The era of the solo contributor is dead

I have been reconnecting with some of my academic friends. We all belong more or less to the same age cohort. In recent weeks, I have been watching them interacting with one another on Twitter and through various other media. They each have achieved considerable degrees of success in their chosen fields – all have tenure at global top-50 ranked institutions. Through my observations, I have come to the realisation that the era of the solo contributor is dead.

The hero complex

My generation have been raised on competing narratives. On the one hand, our parents were deeply influenced by the social changes of the 1960’s. We learned to treat people equally, respect others’ opinions, and play well together. On the other hand, opportunities to get inside various gilded castles before the draw-bridges are pulled up have been disappearing just ahead of our maturing. When you look at how easy it was, in terms of publications and international collaborations, for my PhD supervisor [~15 years older than me] and his cohort to gain permanent tenured positions you quickly realise that their publications would barely gain them a PhD today!

Nowadays you need to demonstrate a messianic level of both reputation and performance in your chosen field in order to gain entry to the chosen guild. This has driven a natural selection for high-performers and/or for narcissists. The high-performers are naturally driven, obsessive, etc. The narcissist are far from stupid, but maybe shout louder than they perform. This all feeds a (mathematical) power law. And the smarter high-performers quickly realised that even they need to portray themselves as heroes in order to survive the selection process.

Back in the real world

Meanwhile the world has become increasingly collaborative. Michael Ehlers has written one of my favourite articles about how research works outside of academia. No major breakthrough is developed in a vacuum.

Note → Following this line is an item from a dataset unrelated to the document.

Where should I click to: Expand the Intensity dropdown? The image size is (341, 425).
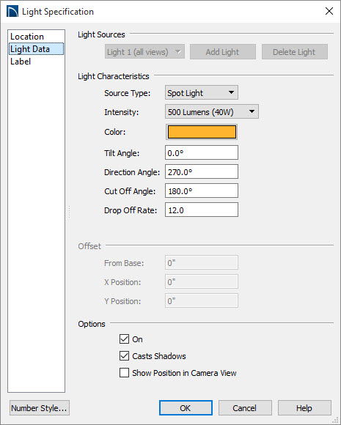pos(212,111)
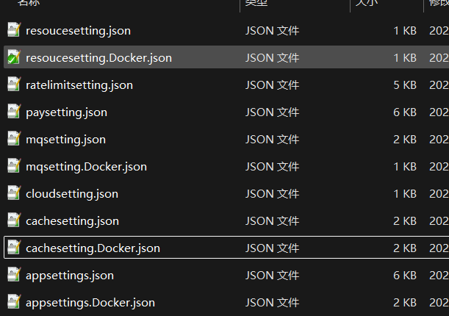This screenshot has width=449, height=316.
Task: Click the resoucesetting.json file icon
Action: point(14,30)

If I think of two of my scientific heroes: Charles S. Peirce and Nikolai Tesla. I see this even in their historic contexts. Peirce went further than almost anybody (that we know of ) in developing mathematical logic. However, he did his work outside of existing networks. Even today, he is largely unrecognised. Rather, we acknowledge him after we have reinvented something that he already knew. Tesla fought with Edison for recognition and largely lost. This despite Tesla being far in advance of Edison in terms of discoveries – he just couldn’t effectively share them with his peers.

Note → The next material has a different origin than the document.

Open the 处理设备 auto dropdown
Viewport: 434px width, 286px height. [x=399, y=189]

Similarly in the technology world, we have Linux – initially the work of one man, even then built using tools provided by a community of contributors. The entire Linux ecosystem drives the internet today and is completely made up of interoperating components from many individual contributors.

Redirecting efforts

Nate Silver makes an argument for contribution which I still rebel against, but I see his funamental logic. His message is essentially a restatement of a lesson I learned many years ago as a top athlete. It’s the law of diminishing returns: as average performance in a field edges upwards, ever greater effort will lead to smaller and smaller returns. This rule results in the power law which we see in top-performance.

The ultimate outcome of diminishing returns is an energy crisis in which the rewards cannot sustain the greater efforts. The solution to such an ‘energy crisis’ is a redirection of efforts towards a new field. At present, however, it appears that we are reaching the limits of fields which can be created anew by individual contributors.

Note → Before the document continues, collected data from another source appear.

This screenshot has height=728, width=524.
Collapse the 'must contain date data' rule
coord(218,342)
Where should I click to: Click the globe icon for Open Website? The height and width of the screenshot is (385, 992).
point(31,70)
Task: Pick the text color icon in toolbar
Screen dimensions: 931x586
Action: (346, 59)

Rather, we are in a practical era in which newly combining existing elements is the intellectual pinacle of our age. This will be an exciting phase, but it will be different from the one we all thought that we were training for.

Summing up

I am wrong on many things. But even though the current common wisdom goes against my preferences I think that it is fundamentally true.

Most hard things in coming years will be built by teams.

Today, we still reward for solo-achievements. But this is incongruously rewarding an egotistical smash-and-grab approach. This mixed-signal is one source of our current mixture of outcomes on large-scale research projects. I am no longer such an idealist that I believe that we can top-down reengineer the rewards in the system to lead to greater success. But somehow we will eventually end up at such a solution.

We still need outliers in society. But it is no longer feasible to be Peirce locked away for years with your own thoughts. Fields are moving forward far too quickly for any one person to do everything. Being part of a collective will be the way to ensure your own ongoing seat at the table.

What is most difficult right now is that we are still very much in transition.